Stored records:
⁂
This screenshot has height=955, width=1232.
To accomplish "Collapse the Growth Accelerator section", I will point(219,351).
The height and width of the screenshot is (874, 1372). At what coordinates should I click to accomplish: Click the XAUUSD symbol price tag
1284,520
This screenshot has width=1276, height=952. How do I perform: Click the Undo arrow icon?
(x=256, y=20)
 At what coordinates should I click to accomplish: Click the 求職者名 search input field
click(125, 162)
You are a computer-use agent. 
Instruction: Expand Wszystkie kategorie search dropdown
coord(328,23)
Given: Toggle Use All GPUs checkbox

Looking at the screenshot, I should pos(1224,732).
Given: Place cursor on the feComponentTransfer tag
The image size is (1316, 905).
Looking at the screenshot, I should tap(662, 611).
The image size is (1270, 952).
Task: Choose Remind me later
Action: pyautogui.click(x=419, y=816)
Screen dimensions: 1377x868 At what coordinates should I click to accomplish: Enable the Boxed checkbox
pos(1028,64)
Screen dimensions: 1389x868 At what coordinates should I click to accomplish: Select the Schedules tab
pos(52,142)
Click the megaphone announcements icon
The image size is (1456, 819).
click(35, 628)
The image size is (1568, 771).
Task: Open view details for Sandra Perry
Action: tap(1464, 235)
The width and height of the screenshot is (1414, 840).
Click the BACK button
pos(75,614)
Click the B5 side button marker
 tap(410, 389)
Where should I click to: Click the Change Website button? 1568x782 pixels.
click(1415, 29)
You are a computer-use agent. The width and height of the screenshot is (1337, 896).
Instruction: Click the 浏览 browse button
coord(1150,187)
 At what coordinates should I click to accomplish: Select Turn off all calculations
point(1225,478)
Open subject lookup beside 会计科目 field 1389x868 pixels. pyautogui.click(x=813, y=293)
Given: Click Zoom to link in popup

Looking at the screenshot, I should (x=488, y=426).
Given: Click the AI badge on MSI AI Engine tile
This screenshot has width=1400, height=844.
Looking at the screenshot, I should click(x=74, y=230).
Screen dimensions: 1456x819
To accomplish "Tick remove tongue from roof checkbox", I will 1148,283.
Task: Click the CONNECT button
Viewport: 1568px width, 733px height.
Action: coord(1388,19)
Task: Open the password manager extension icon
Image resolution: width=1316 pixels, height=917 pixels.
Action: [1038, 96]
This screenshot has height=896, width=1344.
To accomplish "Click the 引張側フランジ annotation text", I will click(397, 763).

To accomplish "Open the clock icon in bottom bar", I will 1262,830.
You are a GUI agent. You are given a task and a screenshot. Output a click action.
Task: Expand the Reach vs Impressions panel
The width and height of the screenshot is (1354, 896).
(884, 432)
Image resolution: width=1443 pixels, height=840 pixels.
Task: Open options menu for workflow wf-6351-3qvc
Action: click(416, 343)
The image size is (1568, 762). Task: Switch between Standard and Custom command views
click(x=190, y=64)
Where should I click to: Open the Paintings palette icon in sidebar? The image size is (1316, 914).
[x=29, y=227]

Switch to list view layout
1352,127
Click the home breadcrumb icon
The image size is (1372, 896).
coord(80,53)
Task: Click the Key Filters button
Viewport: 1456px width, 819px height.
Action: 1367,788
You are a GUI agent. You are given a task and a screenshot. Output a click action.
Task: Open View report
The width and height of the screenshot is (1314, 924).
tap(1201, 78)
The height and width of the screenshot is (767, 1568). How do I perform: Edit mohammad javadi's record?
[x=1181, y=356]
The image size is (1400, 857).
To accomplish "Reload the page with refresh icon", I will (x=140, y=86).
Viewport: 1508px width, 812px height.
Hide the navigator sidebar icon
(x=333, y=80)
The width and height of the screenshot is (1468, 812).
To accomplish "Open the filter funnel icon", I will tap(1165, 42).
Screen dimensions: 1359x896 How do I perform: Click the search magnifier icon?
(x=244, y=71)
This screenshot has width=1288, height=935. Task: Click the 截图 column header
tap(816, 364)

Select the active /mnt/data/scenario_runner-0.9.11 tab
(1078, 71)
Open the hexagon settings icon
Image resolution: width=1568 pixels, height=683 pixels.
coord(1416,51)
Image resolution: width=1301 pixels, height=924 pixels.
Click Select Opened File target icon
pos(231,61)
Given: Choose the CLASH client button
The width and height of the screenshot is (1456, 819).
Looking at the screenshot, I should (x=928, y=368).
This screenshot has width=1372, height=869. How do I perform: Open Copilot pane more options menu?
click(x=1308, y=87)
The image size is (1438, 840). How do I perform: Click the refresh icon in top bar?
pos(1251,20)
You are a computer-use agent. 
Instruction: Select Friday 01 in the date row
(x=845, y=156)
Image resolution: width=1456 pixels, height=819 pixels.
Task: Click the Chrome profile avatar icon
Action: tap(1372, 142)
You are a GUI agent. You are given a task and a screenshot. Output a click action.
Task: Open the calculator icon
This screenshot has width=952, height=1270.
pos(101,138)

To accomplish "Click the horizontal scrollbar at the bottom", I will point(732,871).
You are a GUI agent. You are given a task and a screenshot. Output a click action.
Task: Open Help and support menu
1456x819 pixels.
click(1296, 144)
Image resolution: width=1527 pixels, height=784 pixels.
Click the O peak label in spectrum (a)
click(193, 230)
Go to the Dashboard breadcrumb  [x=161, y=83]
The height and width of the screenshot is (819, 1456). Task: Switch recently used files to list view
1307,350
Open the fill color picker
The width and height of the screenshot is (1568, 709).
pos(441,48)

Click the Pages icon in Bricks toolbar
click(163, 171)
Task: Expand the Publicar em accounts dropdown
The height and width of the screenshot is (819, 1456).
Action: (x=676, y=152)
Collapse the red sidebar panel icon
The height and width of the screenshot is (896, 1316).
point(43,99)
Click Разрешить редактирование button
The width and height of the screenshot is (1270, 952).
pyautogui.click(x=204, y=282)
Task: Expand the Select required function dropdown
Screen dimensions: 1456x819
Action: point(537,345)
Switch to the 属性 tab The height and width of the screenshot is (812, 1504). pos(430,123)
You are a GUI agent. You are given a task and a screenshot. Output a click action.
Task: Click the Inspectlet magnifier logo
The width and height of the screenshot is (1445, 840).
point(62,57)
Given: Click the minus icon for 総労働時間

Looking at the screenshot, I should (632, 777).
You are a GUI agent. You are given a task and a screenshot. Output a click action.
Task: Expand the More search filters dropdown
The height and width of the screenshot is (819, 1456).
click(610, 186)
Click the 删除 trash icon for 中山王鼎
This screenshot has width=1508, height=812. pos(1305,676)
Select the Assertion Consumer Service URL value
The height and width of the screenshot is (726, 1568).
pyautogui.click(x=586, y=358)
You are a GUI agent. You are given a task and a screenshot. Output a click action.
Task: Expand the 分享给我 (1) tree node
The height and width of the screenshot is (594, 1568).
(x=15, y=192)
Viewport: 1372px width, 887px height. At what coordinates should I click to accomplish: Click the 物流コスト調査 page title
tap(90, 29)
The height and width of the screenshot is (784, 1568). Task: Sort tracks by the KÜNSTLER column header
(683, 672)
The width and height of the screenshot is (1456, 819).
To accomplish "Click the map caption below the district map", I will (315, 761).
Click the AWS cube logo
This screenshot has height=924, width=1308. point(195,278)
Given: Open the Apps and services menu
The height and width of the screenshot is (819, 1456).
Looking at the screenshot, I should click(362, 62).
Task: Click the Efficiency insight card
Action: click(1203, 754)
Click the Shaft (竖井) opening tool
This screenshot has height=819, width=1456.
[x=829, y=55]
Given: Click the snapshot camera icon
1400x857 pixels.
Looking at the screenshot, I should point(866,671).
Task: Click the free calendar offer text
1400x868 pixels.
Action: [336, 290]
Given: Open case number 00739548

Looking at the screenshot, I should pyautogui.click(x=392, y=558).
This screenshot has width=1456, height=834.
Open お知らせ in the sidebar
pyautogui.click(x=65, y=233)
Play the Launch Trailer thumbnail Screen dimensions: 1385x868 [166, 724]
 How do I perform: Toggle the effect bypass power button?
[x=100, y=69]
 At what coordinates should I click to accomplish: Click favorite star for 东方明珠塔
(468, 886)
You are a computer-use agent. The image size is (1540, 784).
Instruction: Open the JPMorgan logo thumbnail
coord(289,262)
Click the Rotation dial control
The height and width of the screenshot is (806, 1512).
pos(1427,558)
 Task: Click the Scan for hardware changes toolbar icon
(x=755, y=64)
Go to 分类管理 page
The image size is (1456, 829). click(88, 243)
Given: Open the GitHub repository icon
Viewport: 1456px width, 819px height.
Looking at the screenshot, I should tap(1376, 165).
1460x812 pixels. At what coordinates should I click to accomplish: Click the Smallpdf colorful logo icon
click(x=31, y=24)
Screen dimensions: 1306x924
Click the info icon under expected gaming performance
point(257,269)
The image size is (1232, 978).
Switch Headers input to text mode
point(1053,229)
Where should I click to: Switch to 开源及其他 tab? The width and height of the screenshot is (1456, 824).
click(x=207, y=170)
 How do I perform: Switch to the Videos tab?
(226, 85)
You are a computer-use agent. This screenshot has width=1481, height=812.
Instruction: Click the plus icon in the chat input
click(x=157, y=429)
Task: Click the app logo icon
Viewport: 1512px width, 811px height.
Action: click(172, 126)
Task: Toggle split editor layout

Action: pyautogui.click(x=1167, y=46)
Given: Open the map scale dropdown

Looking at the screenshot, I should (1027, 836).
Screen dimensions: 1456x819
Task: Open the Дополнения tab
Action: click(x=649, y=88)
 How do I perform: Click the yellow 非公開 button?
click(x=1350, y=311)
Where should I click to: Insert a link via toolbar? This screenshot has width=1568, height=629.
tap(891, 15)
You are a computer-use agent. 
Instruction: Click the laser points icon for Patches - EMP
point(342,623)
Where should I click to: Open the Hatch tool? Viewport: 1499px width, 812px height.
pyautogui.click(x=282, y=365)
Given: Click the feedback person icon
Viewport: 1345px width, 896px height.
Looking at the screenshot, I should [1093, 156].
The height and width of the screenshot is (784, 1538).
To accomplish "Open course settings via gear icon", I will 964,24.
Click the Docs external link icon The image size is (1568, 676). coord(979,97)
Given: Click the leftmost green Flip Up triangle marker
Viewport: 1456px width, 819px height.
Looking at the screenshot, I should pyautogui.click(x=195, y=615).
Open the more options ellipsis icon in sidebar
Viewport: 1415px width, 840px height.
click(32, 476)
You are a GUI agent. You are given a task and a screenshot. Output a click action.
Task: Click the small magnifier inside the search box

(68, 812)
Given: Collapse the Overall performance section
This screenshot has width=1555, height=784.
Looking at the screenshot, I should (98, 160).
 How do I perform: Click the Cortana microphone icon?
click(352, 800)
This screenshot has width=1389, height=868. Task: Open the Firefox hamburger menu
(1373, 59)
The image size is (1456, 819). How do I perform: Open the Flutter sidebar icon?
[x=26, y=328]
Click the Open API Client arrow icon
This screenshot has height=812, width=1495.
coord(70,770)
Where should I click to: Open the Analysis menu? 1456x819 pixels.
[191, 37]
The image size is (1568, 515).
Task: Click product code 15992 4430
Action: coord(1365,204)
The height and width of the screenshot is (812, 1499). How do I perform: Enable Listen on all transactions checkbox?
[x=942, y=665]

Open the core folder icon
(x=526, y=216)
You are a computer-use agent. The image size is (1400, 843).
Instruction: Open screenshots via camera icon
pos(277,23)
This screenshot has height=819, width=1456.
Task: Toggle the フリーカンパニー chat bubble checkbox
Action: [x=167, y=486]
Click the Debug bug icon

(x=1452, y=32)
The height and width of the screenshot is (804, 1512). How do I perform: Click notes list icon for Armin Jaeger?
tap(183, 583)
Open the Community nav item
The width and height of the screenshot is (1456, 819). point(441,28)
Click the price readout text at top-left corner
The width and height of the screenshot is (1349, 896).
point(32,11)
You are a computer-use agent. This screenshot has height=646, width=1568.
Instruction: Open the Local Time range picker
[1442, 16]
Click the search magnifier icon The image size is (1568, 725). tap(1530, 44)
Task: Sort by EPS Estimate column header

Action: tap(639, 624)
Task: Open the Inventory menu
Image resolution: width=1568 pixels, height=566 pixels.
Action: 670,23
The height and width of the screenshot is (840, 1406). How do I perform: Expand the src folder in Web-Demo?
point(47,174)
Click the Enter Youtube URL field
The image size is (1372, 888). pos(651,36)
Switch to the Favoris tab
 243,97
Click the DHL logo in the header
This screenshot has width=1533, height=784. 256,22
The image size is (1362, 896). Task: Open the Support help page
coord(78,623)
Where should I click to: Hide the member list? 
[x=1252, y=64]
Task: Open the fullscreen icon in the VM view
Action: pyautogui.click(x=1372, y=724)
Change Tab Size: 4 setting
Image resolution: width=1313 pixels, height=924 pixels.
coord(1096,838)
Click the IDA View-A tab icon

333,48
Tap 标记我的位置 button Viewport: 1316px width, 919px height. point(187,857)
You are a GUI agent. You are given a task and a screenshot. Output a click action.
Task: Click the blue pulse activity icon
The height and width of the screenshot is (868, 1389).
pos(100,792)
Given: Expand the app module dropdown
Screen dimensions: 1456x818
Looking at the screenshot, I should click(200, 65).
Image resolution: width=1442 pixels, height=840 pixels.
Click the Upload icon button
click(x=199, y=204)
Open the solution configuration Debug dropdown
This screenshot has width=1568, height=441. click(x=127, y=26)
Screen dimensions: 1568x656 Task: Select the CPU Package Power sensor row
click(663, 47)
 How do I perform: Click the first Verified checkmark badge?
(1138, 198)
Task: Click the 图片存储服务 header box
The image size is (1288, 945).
⁂
For each line of the entries that includes "section", show that line.

To accomplish "Collapse the Growth Accelerator section", I will point(219,351).
Given: Collapse the Overall performance section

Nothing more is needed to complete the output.